Exercise set:
1 - Transcribe the passage on fast ascents of 8,000-meter peaks below, starting with "- 1986: Jean" and going on through "hours 32 minutes.".
2 - Pick up the history of fast ascents of 8,000-meter peaks below and continue it from the point where it stops.

A History of Fast Ascents of 8,000-Meter Peaks
We have not done, nor will we do, a full review of the history of fast ascents of 8,000ers, but such ascents are not a new phenomenon. To check his facts, Steve called several alpinists, including Reinhold Messner, Peter Habeler, and Marko Prezelj. All three confirmed that, in their words, “many climbers” scaled 8,000ers on shortened time frames in the past, especially peaks in Tibet. Bagging 8,000ers was actually much more popular in the past than it is now, notably during the height of the race to climb all the 8,000-meter peaks. These days more attention is focused on Everest. Looking back to the 1980s, we saw the following ascents over a short five-year period:
- 1983: Erhard Loretan climbed three 8,000-meter peaks—G1, G2, and Broad Peak—in 17 days.
- 1984: Reinhold Messner and Hans Kammerlander linked Gasherbrum II and Gasherbrum I without going down to base camp.
- 1986: Jean Troillet and Erhard Loretan climbed the Hornbein couloir on Everest in 43 hours roundtrip.
- 1987: Alejandro Randis climbed from Plaza de Mulas to Aconcagua’s summit in 8 hours 7 minutes, and later that same year Lito Sánchez set a new fastest known time of 6 hours 32 minutes.
- 1987: Anatoli Boukreev climbed Peak Communism (7,400 m) from 6,600 meters in 1 hour 27 minutes and Lenin Peak (7,134 m) from base camp (4,200 m) in 8 hours.
- 1987: In a selection race on Mount Elbrus, Anatoli Boukreev ran from an elevation of 4,200 meters to 5,200 meters in 1 hour 7 minutes.
- 1988: Marc Batard climbed the southwest pillar on Makalu (8,481 m) solo in 18 hours.

Data below:

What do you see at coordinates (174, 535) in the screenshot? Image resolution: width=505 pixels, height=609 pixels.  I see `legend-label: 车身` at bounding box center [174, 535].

Answers for the exercise:
1 -
- 1986: Jean Troillet and Erhard Loretan climbed the Hornbein couloir on Everest in 43 hours roundtrip.
- 1987: Alejandro Randis climbed from Plaza de Mulas to Aconcagua’s summit in 8 hours 7 minutes, and later that same year Lito Sánchez set a new fastest known time of 6 hours 32 minutes.

2 -
- 1988: Marc Batard climbed Everest in 22 hours 29 minutes.
Many of the above accomplishments still stand as fastest known times today, over 30 years later. Not one of these climbers utilized anything more than mountain experience, good health, and aerobic fitness achieved through simple training methods.
Big mountain experience and good health are the foundations of a successful climb, but beyond those cornerstones, the next most powerful driver of success on very high summits is the use of supplemental oxygen. This has changed a lot in recent years: since 2012, oxygen masks have been refined and reengineered to be capable of delivering flow rates as high as 6 liters/minute. That is a 300 percent gain over the traditional 2 liters/minute flow rate.
It is important for people to understand that guide services selling compressed acclimatization schedules or “lightning ascents” rely heavily on high-flow supplemental oxygen (6 L/min) during the climb. This is fine, assuming it’s always available. We want to emphasize that, as a climber, you must stay aware of your supply of supplemental oxygen throughout the climb and descent because to run out unexpectedly could be life-threateningly dangerous.
To illustrate the importance of oxygen, consider this thought experiment: an aerobically trained climber with a high flow rate of supplemental oxygen and a guaranteed supply could probably climb Everest in a single day coming directly from sea level. If that doesn’t make the power of supplemental oxygen clear, we don’t know what could. The exact flow rate that would allow this will vary among individuals, based primarily on their lung volume, body mass, and aerobic capacity. But clearly in this hypothetical case, the more oxygen the better.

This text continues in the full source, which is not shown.